The result should be the lines from the one that contains "Viewport: 1564px width, 784px height." to the final line of the entries below, copied exactly and with no pictures.

[[ EXERCISE DATA open ]]

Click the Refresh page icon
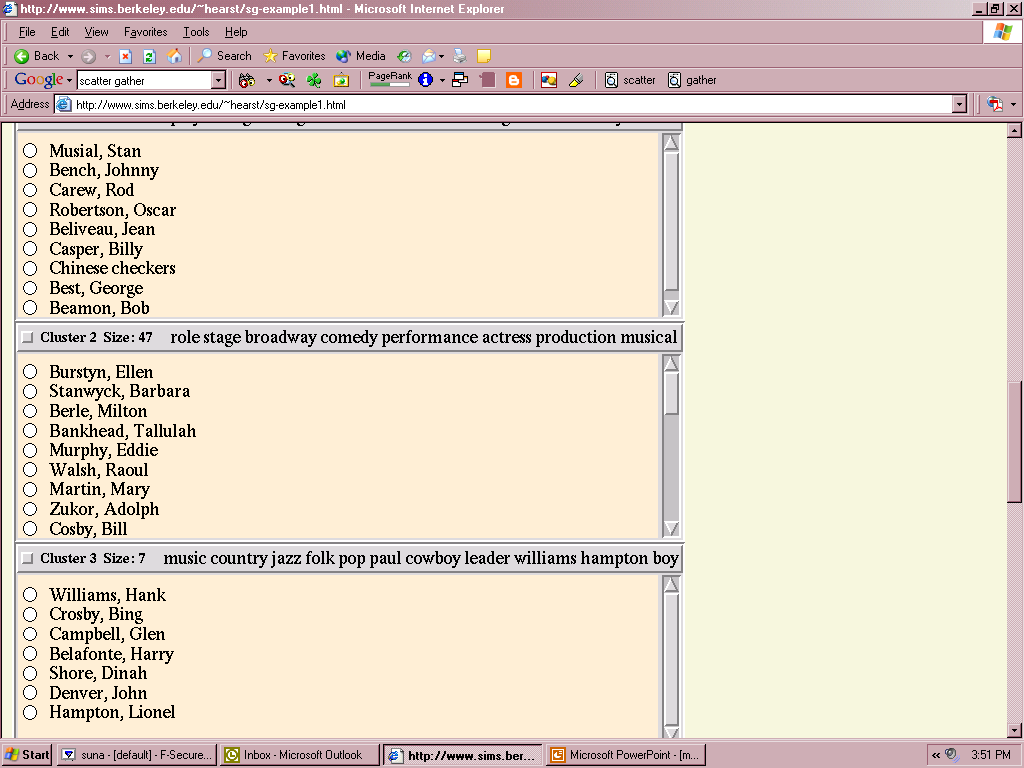 click(149, 57)
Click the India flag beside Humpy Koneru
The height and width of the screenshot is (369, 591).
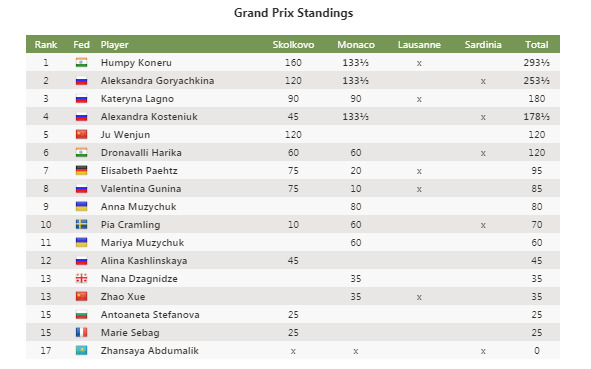(81, 63)
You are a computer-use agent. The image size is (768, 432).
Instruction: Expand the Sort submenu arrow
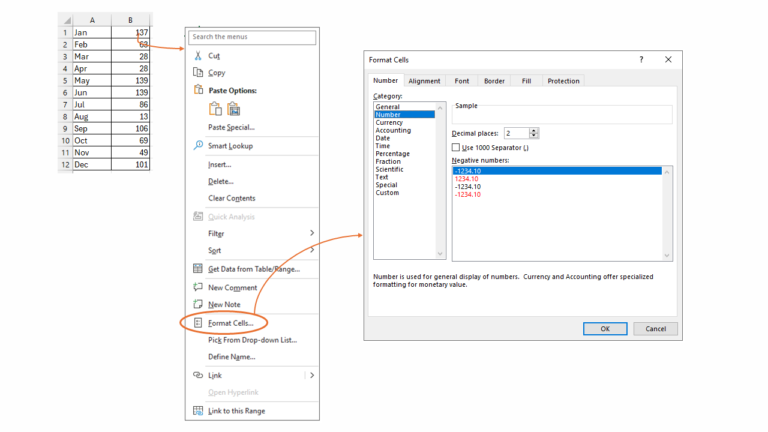coord(311,250)
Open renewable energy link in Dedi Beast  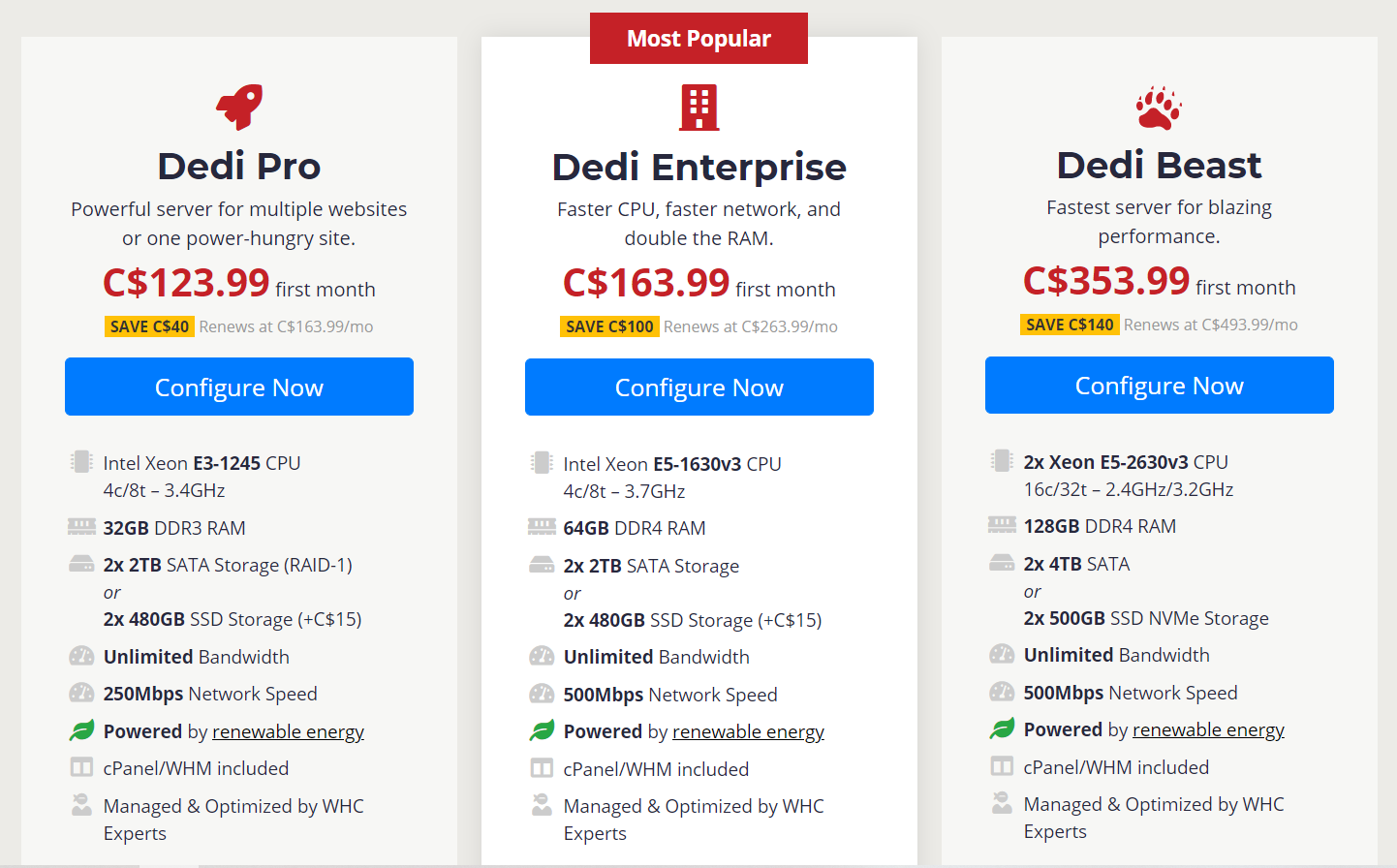(x=1208, y=729)
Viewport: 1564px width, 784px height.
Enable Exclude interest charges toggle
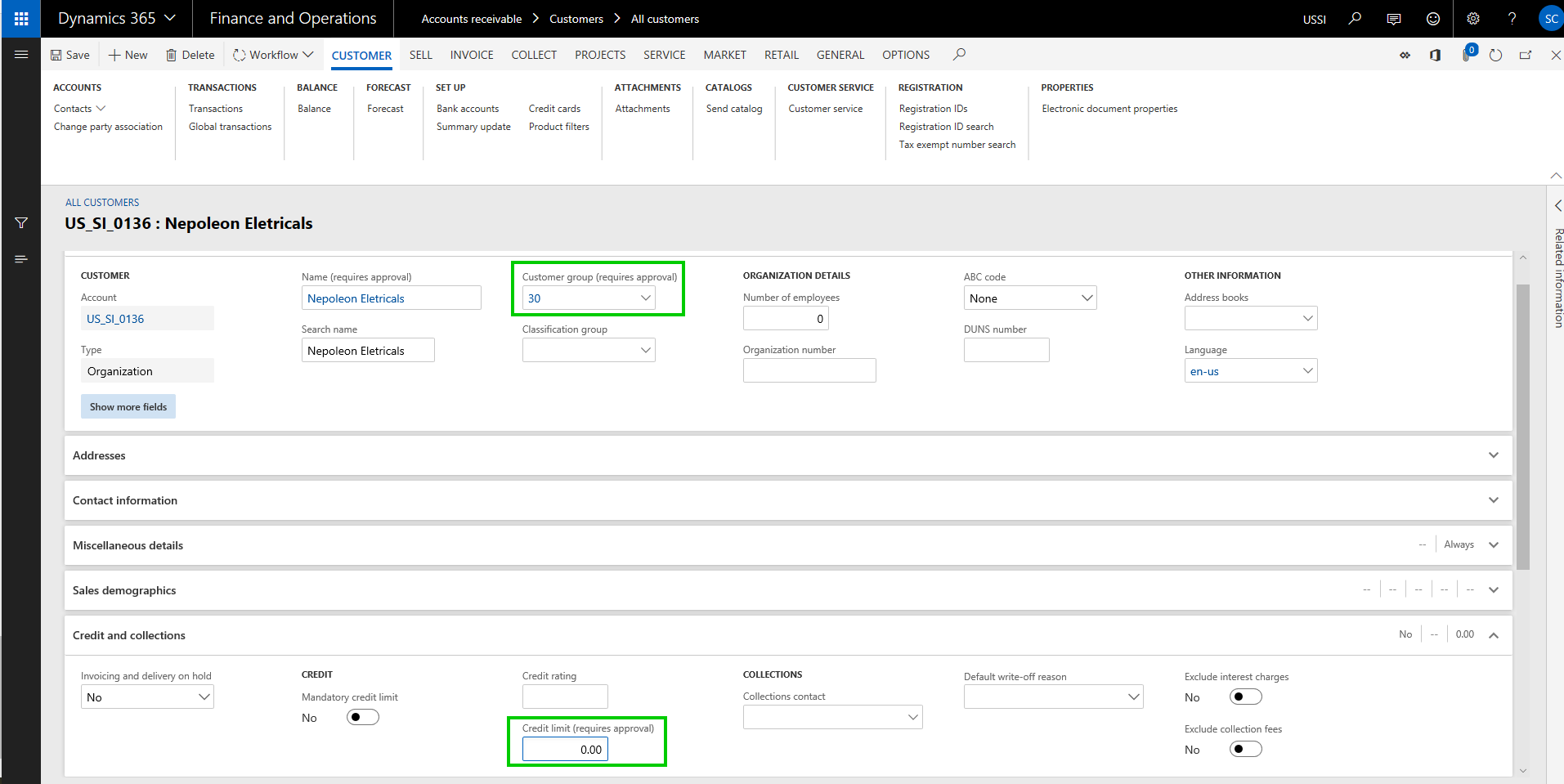tap(1245, 697)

[[ EXERCISE DATA closed ]]

[EXPECTED OUTPUT]:
Viewport: 1564px width, 784px height.
Enable Exclude interest charges toggle
tap(1245, 697)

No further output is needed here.